40. The Court notes that the public prosecutor's office and the Attorney-General's Office intervened in the proceedings under Article 2/A of the Code of Civil Procedure. That being so, the Court finds that, notwithstanding the non-contentious nature of the proceedings, the rights in Article 6 § 1 should have been respected.
41. While the Court finds it improbable that the letter from the President of APEH to the President of the Regional Court which arrived well before the introduction of the registration request had any repercussion on the conduct of the judge in charge of the case, the same is not true of the intervention by the public prosecutor's office, of which the Regional Court failed to notify the applicants. Furthermore, the fact that a copy of the order of 28 June 1993 was in APEH's possession before its service on the applicants – enabling APEH's spokesman to present it in a television programme – casts doubt on the fairness of the proceedings.

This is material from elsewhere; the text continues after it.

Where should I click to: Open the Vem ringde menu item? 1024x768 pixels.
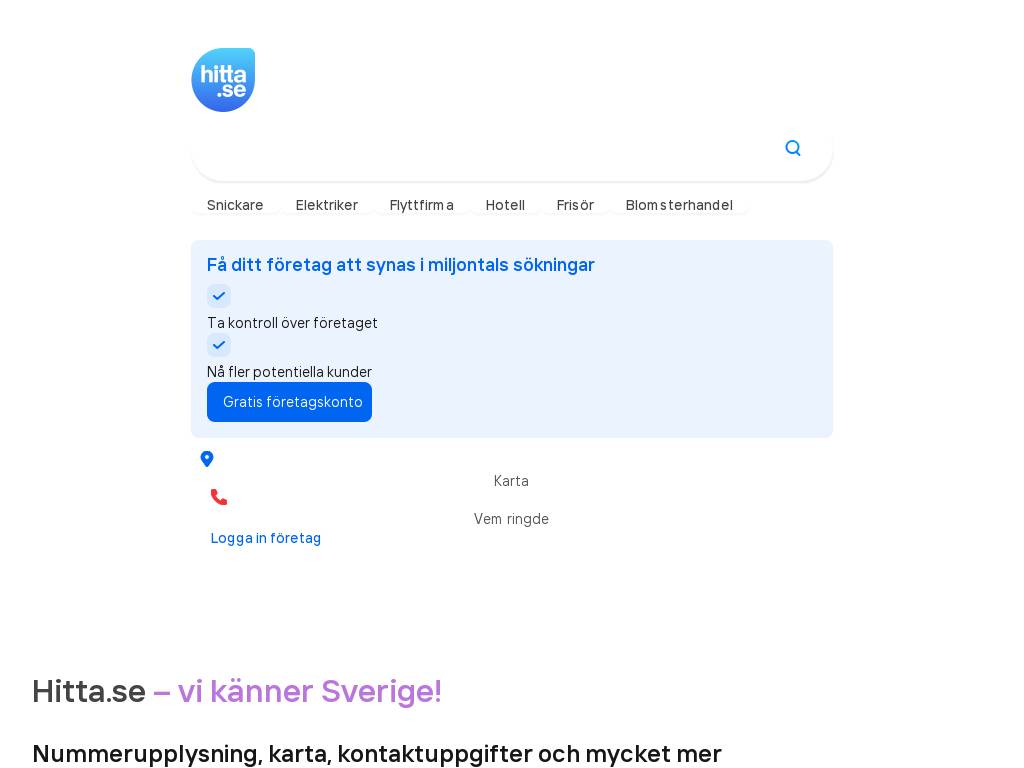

42. As regards the failure to notify the applicants of the submissions by the Attorney-General's Office at second instance, the Court notes the Government's assertion that these submissions had no bearing on the merits of the case. However, it is to be recalled that the principle of equality of arms does not depend on further, quantifiable unfairness flowing from a procedural inequality. It is a matter for the parties to assess whether a submission deserves a reaction and it is inadmissible for one party to make submissions to a court without the knowledge of the other and on which the latter has no opportunity to comment. It was therefore unfair that the applicants were not notified of the submissions made to the Supreme Court by the Attorney-General's Office (see, mutatis mutandis, the Bulut
v. Austria judgment of 22 February 1996, Reports 1996-II, pp. 359-60, § 49 in fine).
43. In view of the above, the Court concludes that the principle of equality of arms has not been respected. It does not find it necessary to examine also the question whether or not the applicants were notified of the submissions of the public prosecutor's office dated 24 January 1994 or whether the Hungarian courts were under a further obligation to examine the applicants' complaint about the Supreme Court's dismissal of their challenge for bias.
44. Accordingly, there has been a violation of Article 6 § 1 of the Convention.
II. APPLICATION OF ARTICLE 41 OF THE CONVENTION
45. Article 41 of the Convention provides:
“If the Court finds that there has been a violation of the Convention or the Protocols thereto, and if the internal law of the High Contracting Party concerned allows only partial reparation to be made, the Court shall, if necessary, afford just satisfaction to the injured party.”
46. When submitting their application, the applicants claimed in general terms compensation for non-pecuniary damage and costs and expenses. However, subsequently they did not give particulars of these claims, as required by Rule 60 of the Rules of Court, although they were invited to do so.
47. The Court considers that the finding of a violation constitutes in itself sufficient compensation for any non-pecuniary damage suffered by the applicants. That being so, the Court finds that it is not appropriate to make any award under Article 41.
FOR THESE REASONS, THE COURT UNANIMOUSLY
1. Holds that there has been a violation of Article 6 § 1 of the Convention;
2. Dismisses the applicants' claims for just satisfaction.
Done in English, and notified in writing on 5 October 2000, pursuant to Rule 77 §§ 2 and 3 of the Rules of Court.